**AIM OF THE TASK:**
Count how many lines in the following data hold the word "computer". Your answer is the number and nothing else.

**DATA SUPPLIED:**
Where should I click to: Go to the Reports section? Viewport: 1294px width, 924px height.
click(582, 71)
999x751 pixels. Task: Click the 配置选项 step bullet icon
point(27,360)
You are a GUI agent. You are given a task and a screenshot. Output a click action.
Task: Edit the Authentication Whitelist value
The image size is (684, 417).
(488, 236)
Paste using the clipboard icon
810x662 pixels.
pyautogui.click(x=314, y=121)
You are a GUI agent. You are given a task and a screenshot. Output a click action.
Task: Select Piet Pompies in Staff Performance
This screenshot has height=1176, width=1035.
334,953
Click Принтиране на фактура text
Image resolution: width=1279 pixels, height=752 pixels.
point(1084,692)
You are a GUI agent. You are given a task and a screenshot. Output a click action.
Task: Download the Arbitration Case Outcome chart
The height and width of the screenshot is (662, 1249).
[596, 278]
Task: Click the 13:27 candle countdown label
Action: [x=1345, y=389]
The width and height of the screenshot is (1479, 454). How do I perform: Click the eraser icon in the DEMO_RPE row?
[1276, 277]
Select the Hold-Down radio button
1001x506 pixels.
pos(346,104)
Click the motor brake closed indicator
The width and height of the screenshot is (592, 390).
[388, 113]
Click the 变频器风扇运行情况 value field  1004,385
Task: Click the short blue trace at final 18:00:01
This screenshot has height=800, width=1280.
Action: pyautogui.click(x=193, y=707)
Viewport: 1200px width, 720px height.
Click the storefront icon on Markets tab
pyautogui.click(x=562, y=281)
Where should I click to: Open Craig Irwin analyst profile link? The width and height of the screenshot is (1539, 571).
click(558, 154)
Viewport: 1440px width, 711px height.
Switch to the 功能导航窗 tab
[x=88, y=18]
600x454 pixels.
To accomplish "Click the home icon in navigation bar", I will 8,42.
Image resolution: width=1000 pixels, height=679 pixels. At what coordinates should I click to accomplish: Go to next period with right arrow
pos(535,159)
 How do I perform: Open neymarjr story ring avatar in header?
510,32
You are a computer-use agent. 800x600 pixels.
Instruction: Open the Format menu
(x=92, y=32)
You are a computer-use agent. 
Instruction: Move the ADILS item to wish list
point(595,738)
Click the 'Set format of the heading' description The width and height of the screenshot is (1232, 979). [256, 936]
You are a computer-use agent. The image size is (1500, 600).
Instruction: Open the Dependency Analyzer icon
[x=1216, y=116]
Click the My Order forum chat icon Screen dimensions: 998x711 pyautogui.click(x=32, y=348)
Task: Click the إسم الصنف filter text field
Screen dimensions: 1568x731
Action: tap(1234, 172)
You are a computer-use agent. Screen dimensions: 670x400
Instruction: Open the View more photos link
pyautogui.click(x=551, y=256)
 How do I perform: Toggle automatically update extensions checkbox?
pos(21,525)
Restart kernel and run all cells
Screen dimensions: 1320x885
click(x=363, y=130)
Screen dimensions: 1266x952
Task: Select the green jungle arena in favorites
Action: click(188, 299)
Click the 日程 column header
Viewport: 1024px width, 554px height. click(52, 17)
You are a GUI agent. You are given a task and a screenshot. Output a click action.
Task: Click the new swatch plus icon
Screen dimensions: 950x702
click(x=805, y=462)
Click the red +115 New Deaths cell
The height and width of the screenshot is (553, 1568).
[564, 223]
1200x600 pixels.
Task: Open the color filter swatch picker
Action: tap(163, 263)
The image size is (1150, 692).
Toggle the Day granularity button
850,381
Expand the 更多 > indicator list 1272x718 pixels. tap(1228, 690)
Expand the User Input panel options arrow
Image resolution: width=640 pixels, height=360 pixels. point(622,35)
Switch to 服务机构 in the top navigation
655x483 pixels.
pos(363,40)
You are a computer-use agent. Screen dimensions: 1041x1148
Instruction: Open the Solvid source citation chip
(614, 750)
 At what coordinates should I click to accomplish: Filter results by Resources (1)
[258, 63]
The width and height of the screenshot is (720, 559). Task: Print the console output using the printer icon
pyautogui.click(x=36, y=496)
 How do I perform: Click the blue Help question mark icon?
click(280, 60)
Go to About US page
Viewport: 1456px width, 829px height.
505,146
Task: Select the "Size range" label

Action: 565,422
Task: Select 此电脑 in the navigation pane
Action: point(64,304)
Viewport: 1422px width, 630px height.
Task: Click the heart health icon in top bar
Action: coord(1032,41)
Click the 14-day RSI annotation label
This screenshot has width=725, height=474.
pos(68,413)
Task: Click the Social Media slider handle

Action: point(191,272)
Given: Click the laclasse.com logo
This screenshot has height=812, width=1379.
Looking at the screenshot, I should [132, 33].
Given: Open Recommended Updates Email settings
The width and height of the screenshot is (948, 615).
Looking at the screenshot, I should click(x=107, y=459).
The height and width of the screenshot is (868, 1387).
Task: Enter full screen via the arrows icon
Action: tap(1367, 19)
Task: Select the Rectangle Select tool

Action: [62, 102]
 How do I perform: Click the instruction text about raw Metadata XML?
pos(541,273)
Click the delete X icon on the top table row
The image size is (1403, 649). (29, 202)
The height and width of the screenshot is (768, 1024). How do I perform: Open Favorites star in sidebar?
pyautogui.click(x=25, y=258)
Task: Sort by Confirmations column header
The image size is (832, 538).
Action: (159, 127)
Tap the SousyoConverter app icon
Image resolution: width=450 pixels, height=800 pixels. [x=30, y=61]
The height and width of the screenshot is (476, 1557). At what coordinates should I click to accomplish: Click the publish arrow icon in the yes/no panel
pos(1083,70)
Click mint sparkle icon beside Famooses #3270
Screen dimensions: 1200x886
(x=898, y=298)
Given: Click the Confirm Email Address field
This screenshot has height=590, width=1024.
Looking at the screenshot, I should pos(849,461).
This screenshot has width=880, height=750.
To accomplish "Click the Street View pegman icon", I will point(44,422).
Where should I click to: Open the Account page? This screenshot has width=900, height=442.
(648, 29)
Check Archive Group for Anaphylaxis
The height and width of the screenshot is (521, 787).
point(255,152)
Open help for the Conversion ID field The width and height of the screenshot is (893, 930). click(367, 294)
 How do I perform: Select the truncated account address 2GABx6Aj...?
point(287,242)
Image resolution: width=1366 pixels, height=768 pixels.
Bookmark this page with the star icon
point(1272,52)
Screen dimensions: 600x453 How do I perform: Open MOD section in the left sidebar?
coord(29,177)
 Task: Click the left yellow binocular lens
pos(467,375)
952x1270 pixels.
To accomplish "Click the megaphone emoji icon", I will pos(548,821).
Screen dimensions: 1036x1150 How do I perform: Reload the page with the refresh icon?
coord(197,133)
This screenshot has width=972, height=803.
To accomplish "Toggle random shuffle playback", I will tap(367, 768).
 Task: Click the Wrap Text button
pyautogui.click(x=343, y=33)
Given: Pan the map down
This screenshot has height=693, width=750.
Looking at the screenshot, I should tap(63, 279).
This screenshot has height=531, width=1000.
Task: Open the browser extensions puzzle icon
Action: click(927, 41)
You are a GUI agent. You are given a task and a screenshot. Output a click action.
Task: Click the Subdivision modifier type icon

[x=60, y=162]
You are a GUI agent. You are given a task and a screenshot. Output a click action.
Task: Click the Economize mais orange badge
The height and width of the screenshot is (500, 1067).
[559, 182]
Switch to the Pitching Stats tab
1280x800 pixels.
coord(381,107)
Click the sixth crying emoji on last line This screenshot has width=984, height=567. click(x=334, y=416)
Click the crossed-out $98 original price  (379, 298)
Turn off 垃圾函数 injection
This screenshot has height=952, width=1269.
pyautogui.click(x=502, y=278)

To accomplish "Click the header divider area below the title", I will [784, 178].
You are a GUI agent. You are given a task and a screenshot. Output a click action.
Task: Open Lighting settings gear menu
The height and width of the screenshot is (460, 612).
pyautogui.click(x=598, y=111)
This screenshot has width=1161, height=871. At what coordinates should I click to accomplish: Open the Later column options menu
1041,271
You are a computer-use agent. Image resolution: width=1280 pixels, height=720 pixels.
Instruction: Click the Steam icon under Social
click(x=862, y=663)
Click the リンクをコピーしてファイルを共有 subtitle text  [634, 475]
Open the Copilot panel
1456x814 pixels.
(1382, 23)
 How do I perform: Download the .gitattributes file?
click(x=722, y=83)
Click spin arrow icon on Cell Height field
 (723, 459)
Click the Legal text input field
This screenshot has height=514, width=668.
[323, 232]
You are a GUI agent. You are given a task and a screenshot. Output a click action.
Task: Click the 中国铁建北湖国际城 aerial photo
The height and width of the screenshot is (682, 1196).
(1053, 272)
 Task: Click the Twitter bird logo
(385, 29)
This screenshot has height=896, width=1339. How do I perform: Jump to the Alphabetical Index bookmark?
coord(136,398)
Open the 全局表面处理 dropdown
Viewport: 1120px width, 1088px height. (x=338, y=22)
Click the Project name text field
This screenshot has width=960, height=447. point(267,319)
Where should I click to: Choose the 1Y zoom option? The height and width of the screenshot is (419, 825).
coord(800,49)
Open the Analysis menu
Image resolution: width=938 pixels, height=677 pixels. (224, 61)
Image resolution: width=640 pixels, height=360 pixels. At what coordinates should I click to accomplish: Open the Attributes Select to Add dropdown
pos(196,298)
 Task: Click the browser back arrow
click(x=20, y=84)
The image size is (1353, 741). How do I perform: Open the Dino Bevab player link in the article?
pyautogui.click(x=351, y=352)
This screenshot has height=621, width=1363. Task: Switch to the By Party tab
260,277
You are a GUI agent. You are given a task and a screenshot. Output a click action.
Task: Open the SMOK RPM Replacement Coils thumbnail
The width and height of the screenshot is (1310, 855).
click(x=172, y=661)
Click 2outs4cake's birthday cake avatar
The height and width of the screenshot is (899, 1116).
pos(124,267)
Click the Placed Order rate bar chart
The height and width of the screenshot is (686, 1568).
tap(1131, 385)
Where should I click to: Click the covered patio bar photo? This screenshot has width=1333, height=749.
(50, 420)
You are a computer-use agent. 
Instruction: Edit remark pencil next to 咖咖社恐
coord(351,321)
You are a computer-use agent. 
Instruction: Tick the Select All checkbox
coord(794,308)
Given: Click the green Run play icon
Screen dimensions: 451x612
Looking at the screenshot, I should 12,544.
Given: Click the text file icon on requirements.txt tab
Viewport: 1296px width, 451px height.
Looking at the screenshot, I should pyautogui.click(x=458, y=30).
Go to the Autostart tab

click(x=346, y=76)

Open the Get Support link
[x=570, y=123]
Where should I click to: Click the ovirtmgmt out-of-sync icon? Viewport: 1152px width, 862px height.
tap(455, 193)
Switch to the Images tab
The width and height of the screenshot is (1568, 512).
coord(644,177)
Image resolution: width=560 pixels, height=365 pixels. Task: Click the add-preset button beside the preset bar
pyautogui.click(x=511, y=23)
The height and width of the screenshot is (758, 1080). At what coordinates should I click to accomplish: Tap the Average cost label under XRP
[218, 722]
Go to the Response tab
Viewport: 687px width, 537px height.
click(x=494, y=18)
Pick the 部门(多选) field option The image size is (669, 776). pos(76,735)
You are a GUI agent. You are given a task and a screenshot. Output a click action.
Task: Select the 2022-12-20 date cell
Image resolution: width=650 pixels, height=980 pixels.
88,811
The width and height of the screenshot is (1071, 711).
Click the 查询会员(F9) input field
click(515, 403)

**ANSWER:**
8